When talking about predictions for some major cryptocurrencies such as Bitcoin and Ethereum, Weyl suggested that as basic payment demands are increasingly met by other digital payment solutions, the cryptocurrency market may need to evolve to remain relevant. He noted that the market might continue towards heightened speculation and volatility, which it is already known for, or it might need to carve out new niches beyond mere payment solutions.

He explained:

“Used to be that for me to make a transfer from my bank account took three days, usually cost me $20. Now I can do it within a couple of hours and with very little expense. So I think that a lot of this, like, basic transactional need is being served by other means. It’s being served because of the pressure that was put on it by crypto, but nonetheless, it’s being superseded by other cheaper means of payment.”

To stay relevant, Weyl believes that the crypto sector may need to explore new applications, such as those related to identity management or more innovative financial transfers, which could provide new value propositions beyond conventional transactional needs.

Regulation & Integration Key for Future – Europe, Switzerland as Potential Hubs

Queried about his views on the future of decentralized finance (DeFi) and its integration with the traditional financial (TradFi) system, Glen Weyl noted the changing regulatory landscape in significant markets such as China and the United States, where it has become increasingly challenging and costly to operate DeFi platforms. Weyl suggested that jurisdictions that are more proactive about integrating DeFi, such as parts of Europe, Switzerland, and some regions in Asia outside of China, could become focal points for its future development.
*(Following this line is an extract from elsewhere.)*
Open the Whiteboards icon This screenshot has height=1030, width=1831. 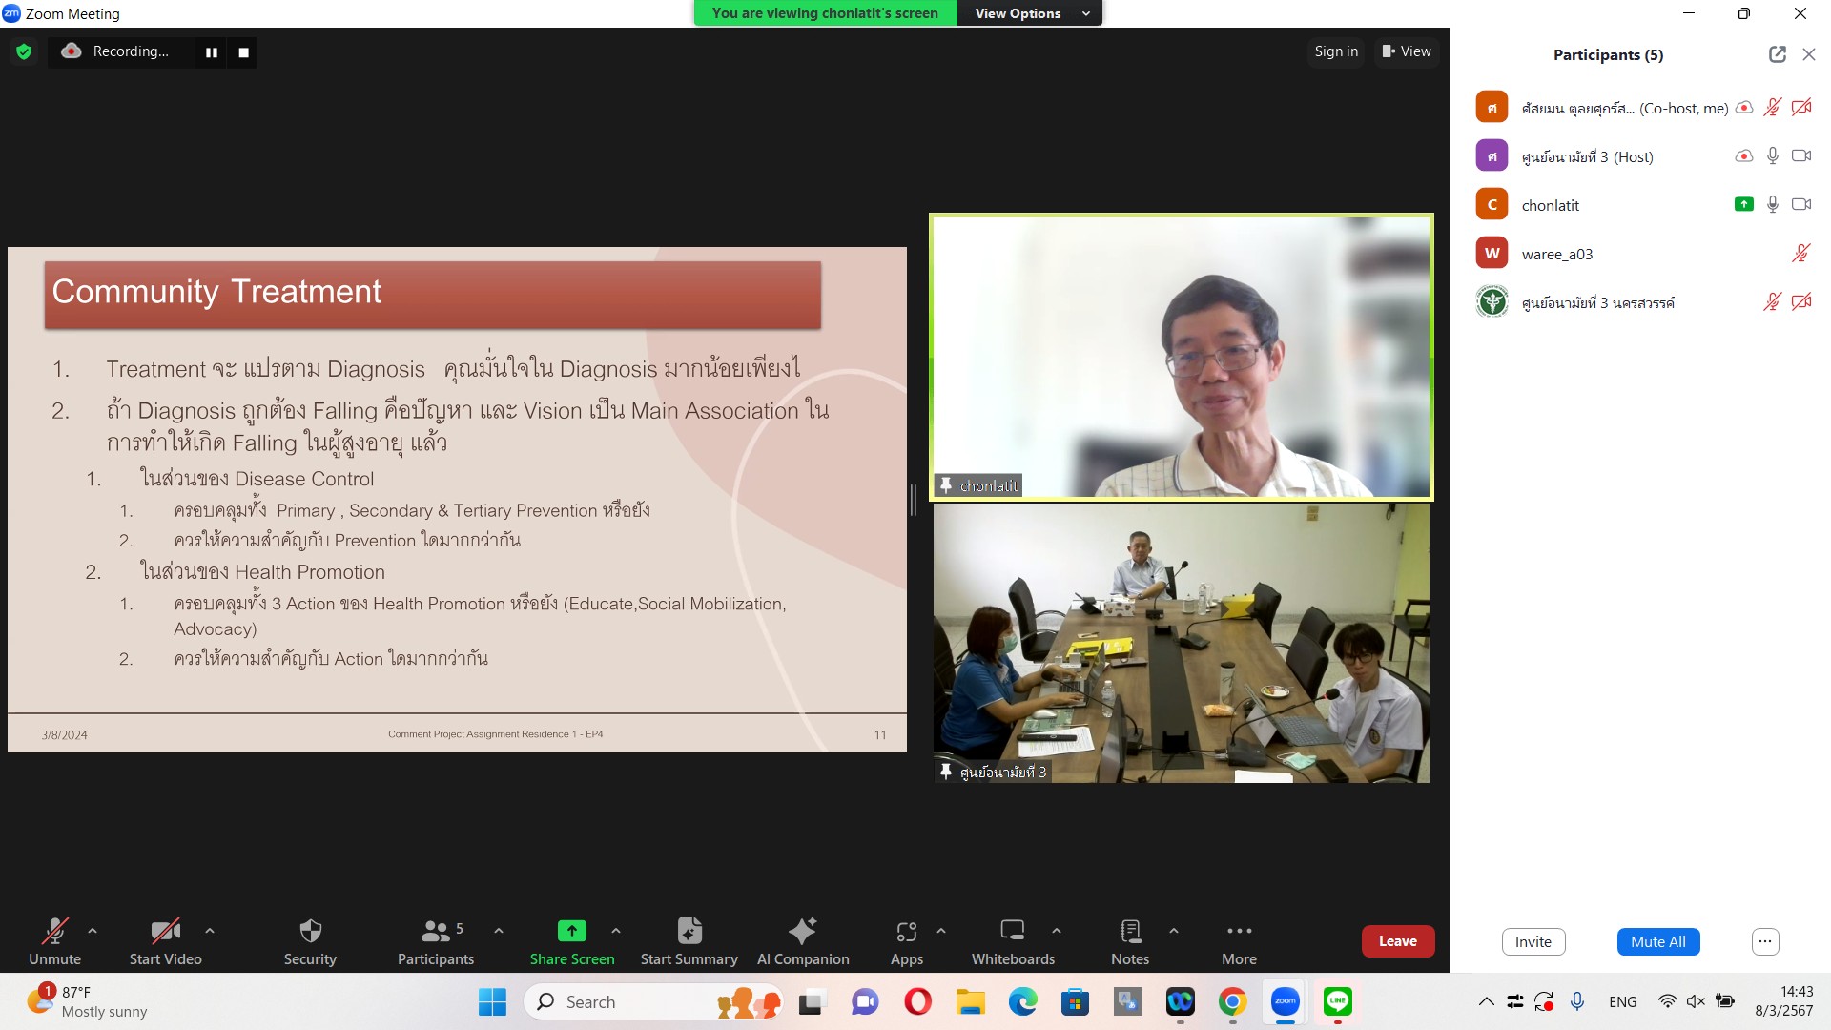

Weyl emphasized the need for DeFi to foster a more positive and close relationship with regulatory bodies instead of attempting to operate under the radar, a strategy that is becoming less viable due to tighter regulations. This shift would require DeFi to adapt and possibly integrate more with traditional financial systems in a regulated environment.

Discussing the topic of stablecoin regulation, Weyl pointed out that the role of stablecoins is becoming less clear, especially as services like FedNow  make traditional USD more available and interoperable. This development could diminish the unique advantages that stablecoins had offered in terms of stability and cross-border transactions.

He asserted:

“I think the real question is, is there a new generation of stablecoin that can actually go beyond just linking to existing currencies, and instead can offer something richer, either an indexing to inflation, which is more volatile these days for individuals, or something that’s more international? But I think that the era of stable coins that just mimic an existing currency is probably both regulatory and just like consumer use reasons, going to be declining quite rapidly.”
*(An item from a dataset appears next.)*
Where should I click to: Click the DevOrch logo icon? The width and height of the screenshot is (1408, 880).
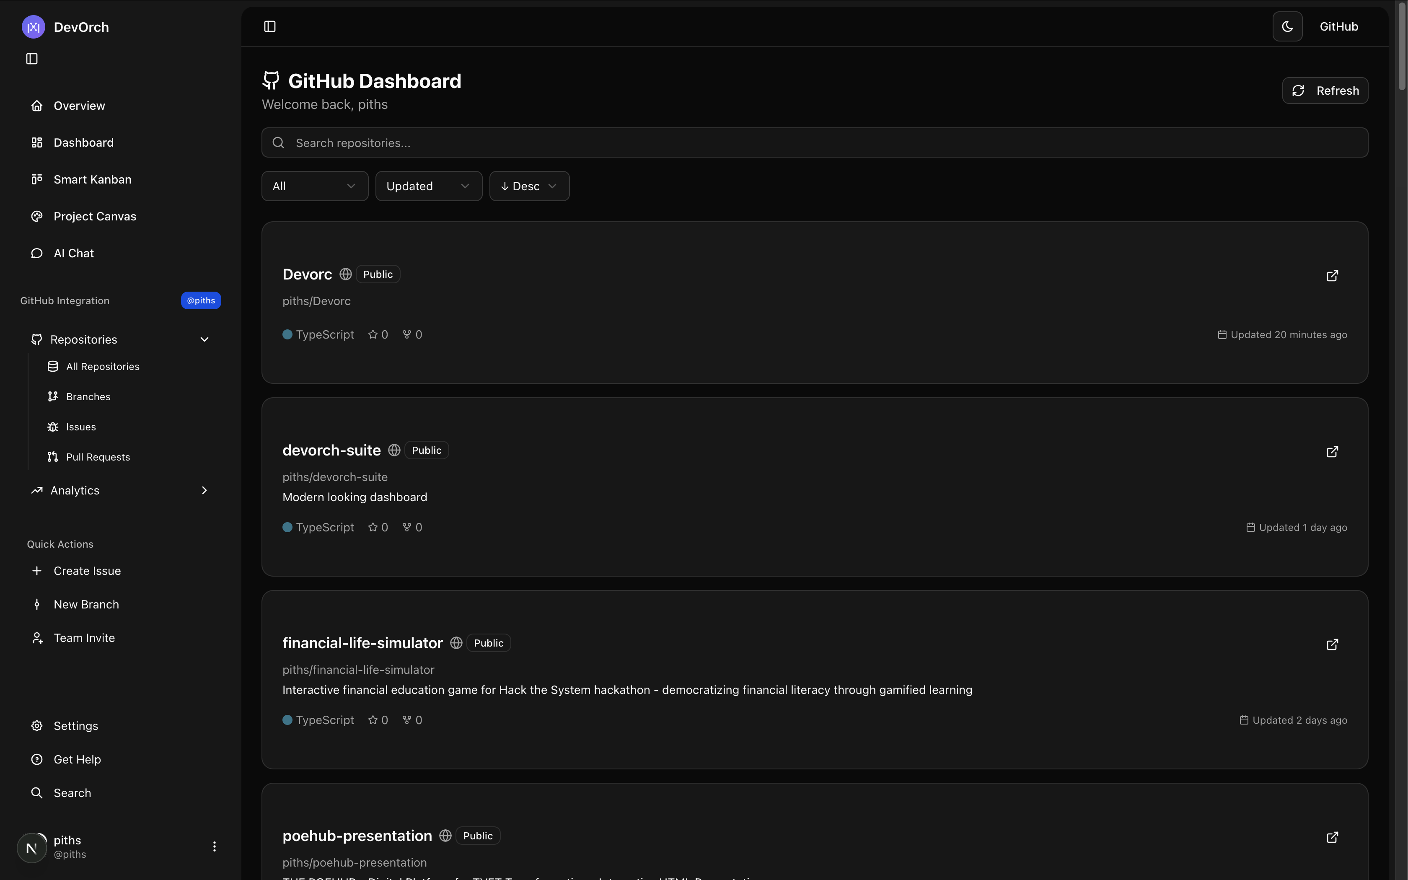tap(33, 27)
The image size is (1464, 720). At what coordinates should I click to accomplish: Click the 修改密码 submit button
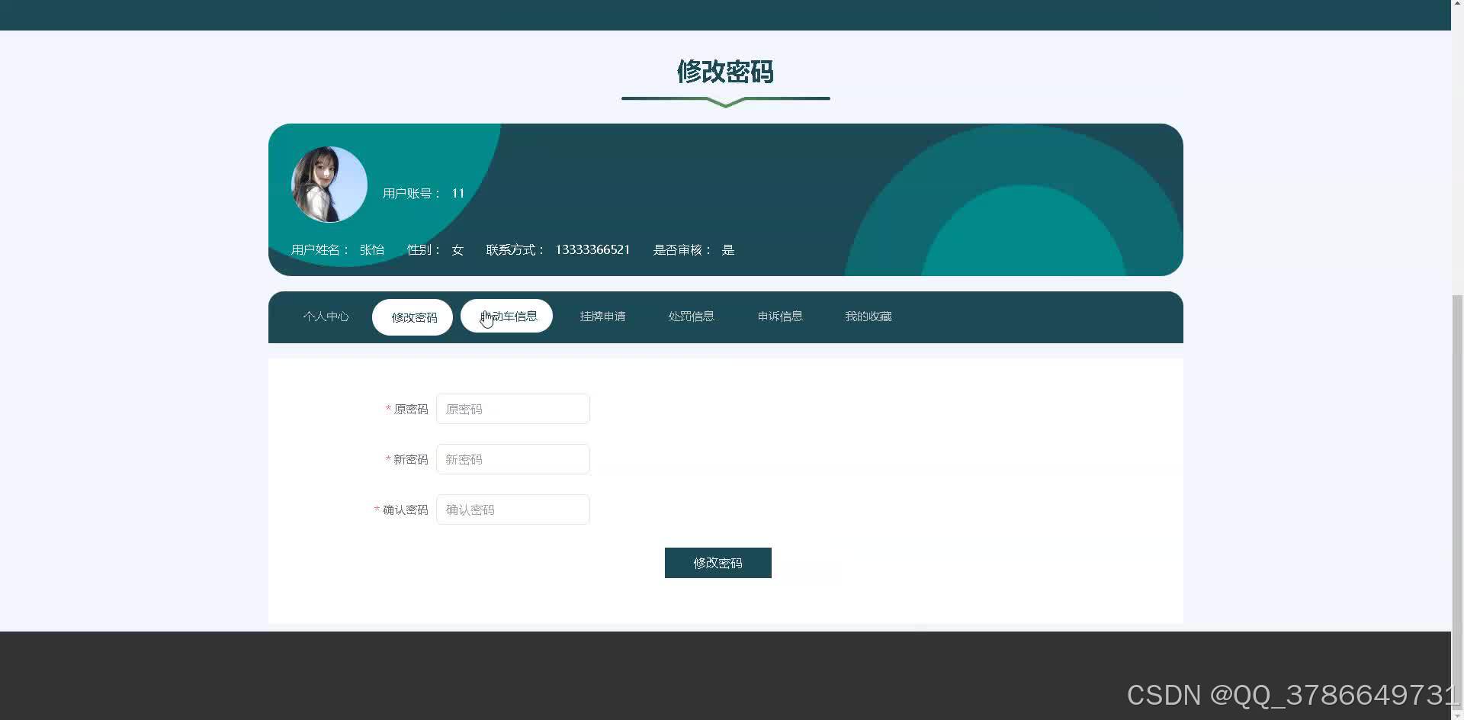pos(718,562)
Expert Sees Blockchain’s Future in Tackling Scams and Spam

When discussing the next hot sector in crypto, Glen Weyl expressed enthusiasm for the application of blockchain technologies in areas like governance and identity, focusing on enhancing the social fabric rather than just the financial speculative aspects.

Weyl noted the sustainability challenges within the crypto space, particularly due to the prevalence of scams and spam. He mentioned his interactions with Ethereum co-founder Vitalik Buterin  on Twitter, where a significant portion of the content is not genuine, underscoring the trust issues plaguing the industry.

Weyl emphasized that for the crypto sector to thrive, it must address and mitigate the trust erosion caused by these negative dynamics. This shift could lead to a more engaged and committed user base, contributing positively to the overall growth and legitimacy of the crypto space.